Though there will always be box-office biggies like ET (or Thriller), for the most part the earnings of the producers of films (pre-recorded music) come not from their physical sale but from the exploitation by the producers of the rights they hold in their productions to broadcast and cable TV. The double advantage of this strategy for the record industry (which is far more vertically integrated than the film industry) is that, for the majors, it could eliminate the high cost of manufacturing and distribution. (Qualen, 1985, p. 16)

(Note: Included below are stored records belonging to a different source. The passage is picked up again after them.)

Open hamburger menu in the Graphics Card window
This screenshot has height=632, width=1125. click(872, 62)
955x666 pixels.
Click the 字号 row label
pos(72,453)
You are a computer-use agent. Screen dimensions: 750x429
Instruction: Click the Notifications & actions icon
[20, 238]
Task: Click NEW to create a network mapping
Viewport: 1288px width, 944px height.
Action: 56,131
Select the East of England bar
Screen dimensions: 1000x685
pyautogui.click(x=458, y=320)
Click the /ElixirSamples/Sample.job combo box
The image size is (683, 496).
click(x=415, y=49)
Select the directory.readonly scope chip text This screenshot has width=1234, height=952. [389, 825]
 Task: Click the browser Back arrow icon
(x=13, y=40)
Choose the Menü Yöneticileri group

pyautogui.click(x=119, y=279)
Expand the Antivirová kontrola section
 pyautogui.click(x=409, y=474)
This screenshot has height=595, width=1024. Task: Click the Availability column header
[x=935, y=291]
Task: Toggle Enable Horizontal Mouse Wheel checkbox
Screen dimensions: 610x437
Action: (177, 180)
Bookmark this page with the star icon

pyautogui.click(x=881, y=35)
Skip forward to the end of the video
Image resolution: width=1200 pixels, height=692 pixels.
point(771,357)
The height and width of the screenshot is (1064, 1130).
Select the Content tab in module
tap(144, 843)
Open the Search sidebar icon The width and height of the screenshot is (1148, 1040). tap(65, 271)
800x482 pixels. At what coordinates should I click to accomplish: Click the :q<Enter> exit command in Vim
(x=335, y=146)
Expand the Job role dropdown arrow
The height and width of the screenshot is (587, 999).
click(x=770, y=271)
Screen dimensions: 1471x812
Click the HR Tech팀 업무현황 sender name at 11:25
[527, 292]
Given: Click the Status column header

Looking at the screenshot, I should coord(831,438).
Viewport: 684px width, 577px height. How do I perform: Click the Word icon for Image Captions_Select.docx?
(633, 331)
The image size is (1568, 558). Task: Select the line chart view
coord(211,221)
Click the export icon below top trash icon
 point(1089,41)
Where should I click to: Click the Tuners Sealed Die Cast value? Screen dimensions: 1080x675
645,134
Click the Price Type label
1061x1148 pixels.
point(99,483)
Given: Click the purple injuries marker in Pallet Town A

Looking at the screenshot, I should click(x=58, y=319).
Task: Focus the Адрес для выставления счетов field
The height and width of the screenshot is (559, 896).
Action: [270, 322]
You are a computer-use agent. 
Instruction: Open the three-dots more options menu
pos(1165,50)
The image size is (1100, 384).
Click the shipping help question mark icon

{#65} The move from record sales to rights exploitation as the basic source of music income has two implications. First, as Bill Graham (1986) suggests, it puts rock in corporate America. Already the biggest stars, like Michael Jackson and Bruce Springsteen, are being offered their biggest pay checks by companies keen to use their names in advertisements, and get their biggest concert returns not from ticket sales but from the tie-in merchandise. Companies are lining up to sponsor rock tours and TV shows. At the end of the 1980s the British group Sigue Sigue Sputnik even offered, only half-jokingly, to sell advertising space in the grooves between their LP tracks. Such multimedia tie-ins record /film /advertisement /book /cable /clothes - change the purpose of pop, the reason why companies sign and develop their stars in the first place. Like films, the best-selling records of the 1990s will be made only when they've been presold as a sound/video/image packet presold, that is, not to consumers directly, but to television shows and sponsors. The basic source of the multinational leisure corporations' income will be the licensing fees they charge for the use of their productions by other companies across all of the mass media. One interesting aspect of the new global leisure market is that it is not dominated by American-based corporations. CBS is now part of the Japanese SONY empire (as a hardware manufacturer looks to its software interests in classic fashion); RCA has been absorbed by the Bertlesmann Group (BMG), a German-based company whose central interests are publishing and distributing books and magazines. As the other two "majors" (Thorn~EMI and Polygram) are also based in Europe, WEA is the only American major label left, though the MCA-Geffen conglomerate is rather more a major these days than an independent.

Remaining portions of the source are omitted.